Many people who self harm feel completely ashamed and isolated by their difficulties. The best source of support you can give is to reduce this shame and isolation by providing an unconditional relationship. Allow the person to express their feelings whatever these may be as this might be fundamental to their recovery.
Don’t ask the person to stop harming themselves ‘for you’. If the individual works towards reducing or stopping their self harm they must do so in their own time and for their own reasons. If they just do it to make you happy it will not be sustainable or may cause them to hide it. It may also leave them feeling like you just want them to change; that they are not accepted or understood and this may in turn lead to them feeling even more isolated and distressed.
The most constructive way to deal with self harm is to stay calm, try not to be alarmed or show your fears. There are many things that can help: it may be that the individual needs structured therapy from a mental health professional, or that the compassionate support of family and friends is enough to aid their recovery.

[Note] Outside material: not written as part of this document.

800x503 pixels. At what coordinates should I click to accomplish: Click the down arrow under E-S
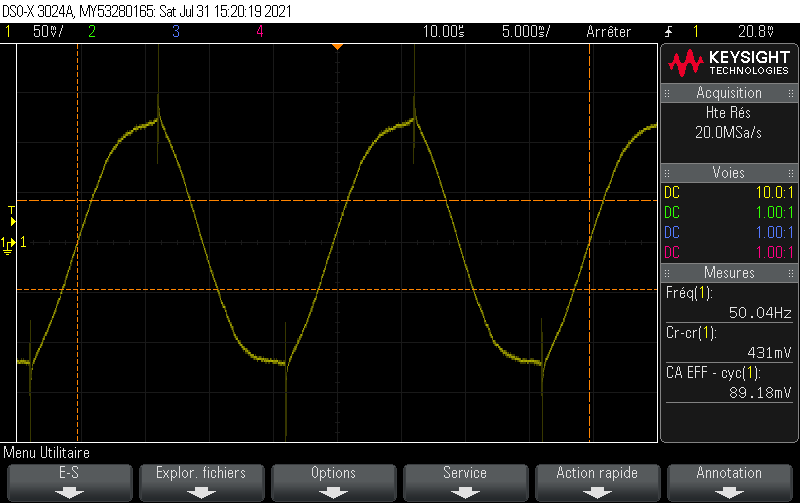tap(69, 491)
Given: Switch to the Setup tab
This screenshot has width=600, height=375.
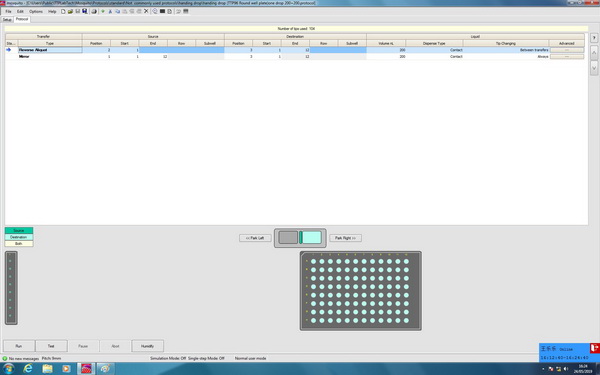Looking at the screenshot, I should (x=7, y=20).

Medical Treatment for Self Harm

There may be sometimes when the individual requires medical treatment for their self harm. If this is the case the individual should expect to be treated sensitively and with the same level of care and attention as any other patient. (There are a set of guidelines produced for NHS staff to advise them how they should treat people who self harm.)

Unfortunately this is not always the case, and it will help if you are prepared and able to advocate for the person who has harmed themselves. Be aware that going to a GP or A & E for treatment of self harm is most likely going to be a very difficult experience for someone who self harms as this is a very public arena for a very private act.

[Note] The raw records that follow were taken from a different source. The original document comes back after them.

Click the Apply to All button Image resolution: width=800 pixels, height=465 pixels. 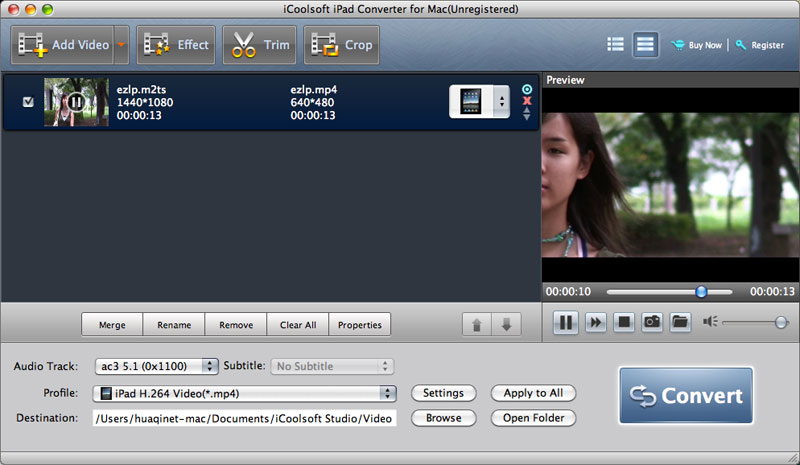(533, 393)
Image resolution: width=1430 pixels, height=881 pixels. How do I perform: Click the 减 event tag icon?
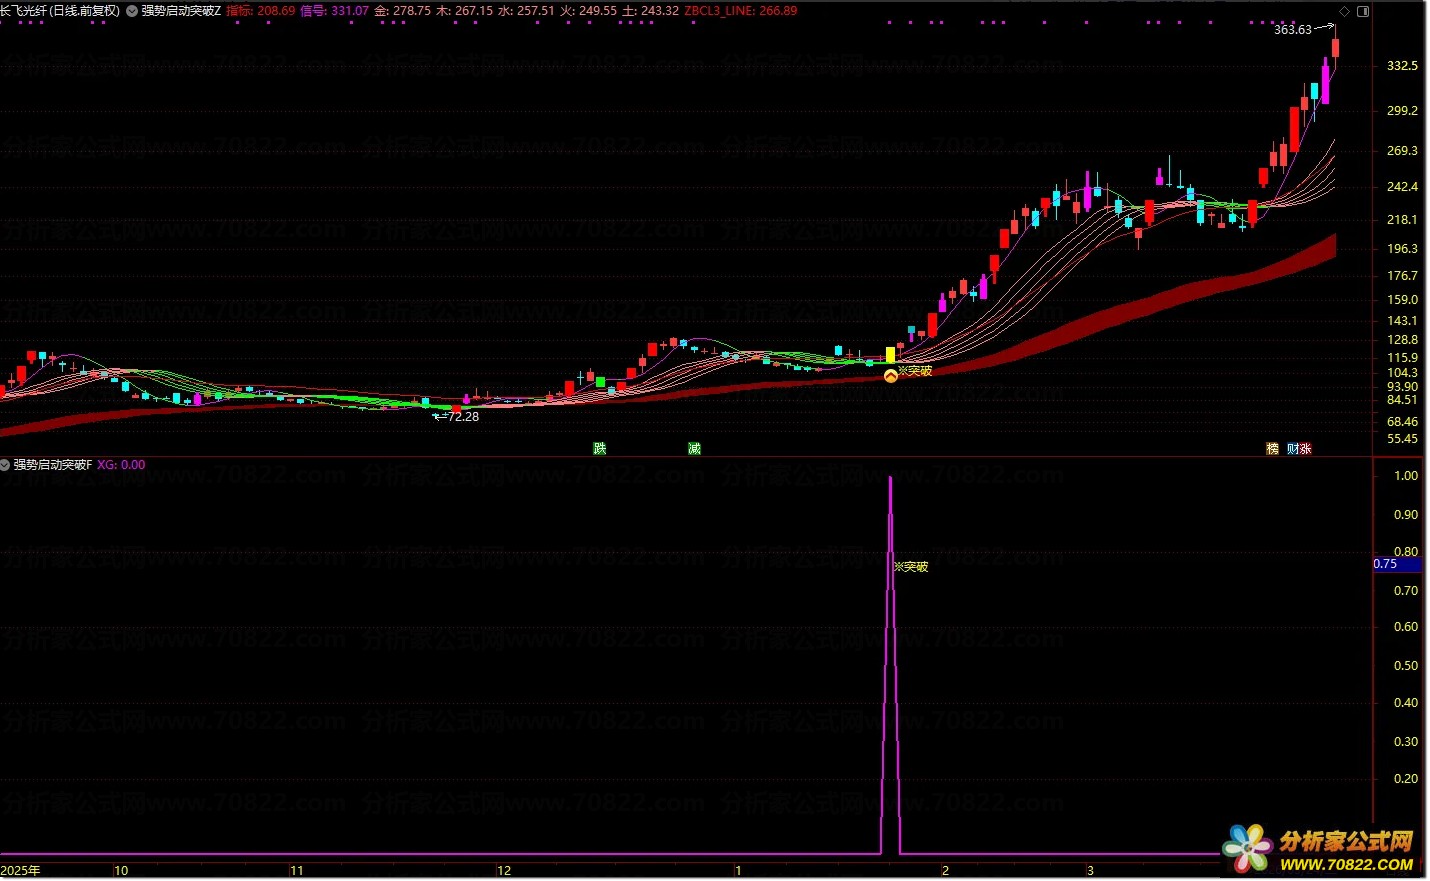click(x=694, y=449)
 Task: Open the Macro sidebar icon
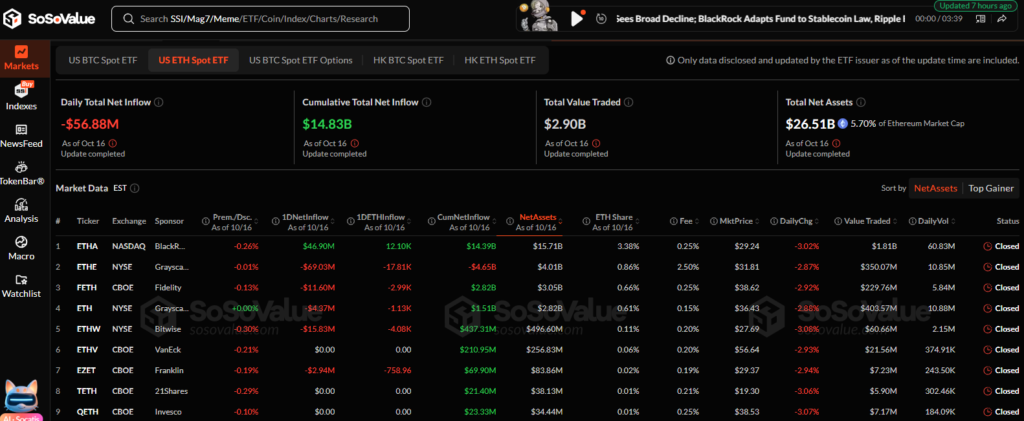click(x=21, y=242)
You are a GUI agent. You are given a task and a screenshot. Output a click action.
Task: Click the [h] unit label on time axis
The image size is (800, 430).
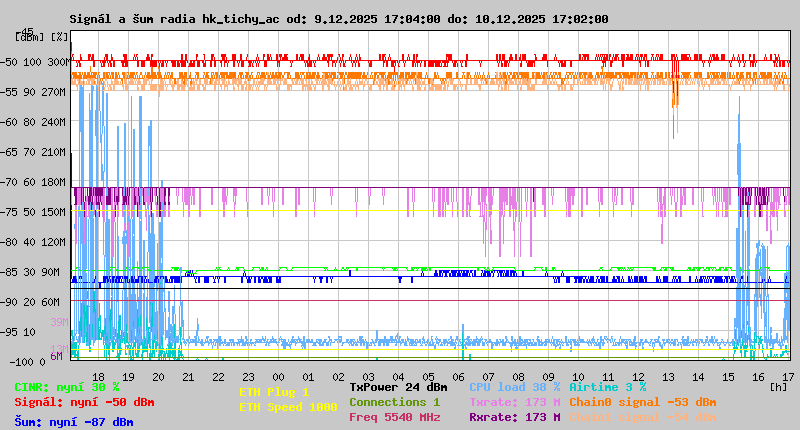777,385
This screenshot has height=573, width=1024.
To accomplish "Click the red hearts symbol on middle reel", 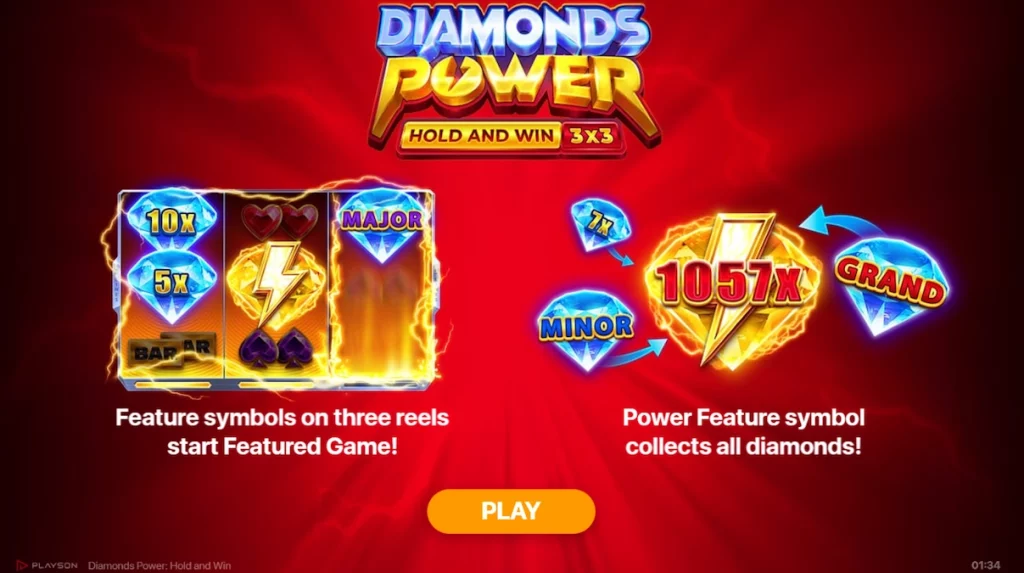I will (x=280, y=220).
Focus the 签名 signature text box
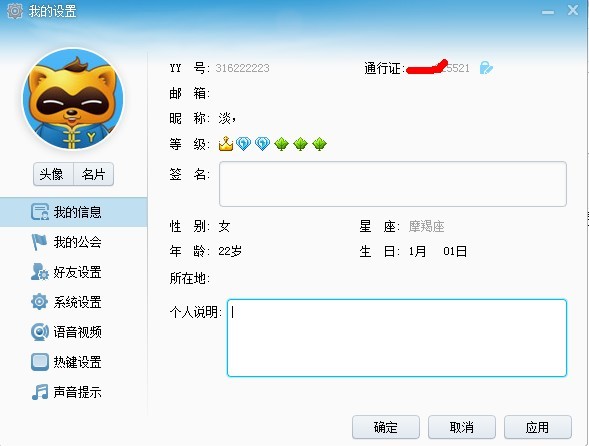The width and height of the screenshot is (589, 446). coord(393,184)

Try to ensure the individual is given a private area to speak to the health care professional and that they are given a choice in their treatment – even if their choice is one you disagree with.

Any individual who has self harmed has the right to pain relief and thorough treatment for their harm, and should not be exposed to judgment or criticism by the healthcare professional.

If the person is bleeding heavily, has taken an overdose or ingested a substance, take the person to A & E as this could be life threatening. We are not healthcare professionals and cannot give advice on first aid.

A majority of cases of self harm will not warrant medical intervention so individuals may never come into contact with healthcare services for their self harm. In these cases it is often beneficial for the individual to manage their own first aid by dressing their wounds and keeping them clean and dry, if necessary.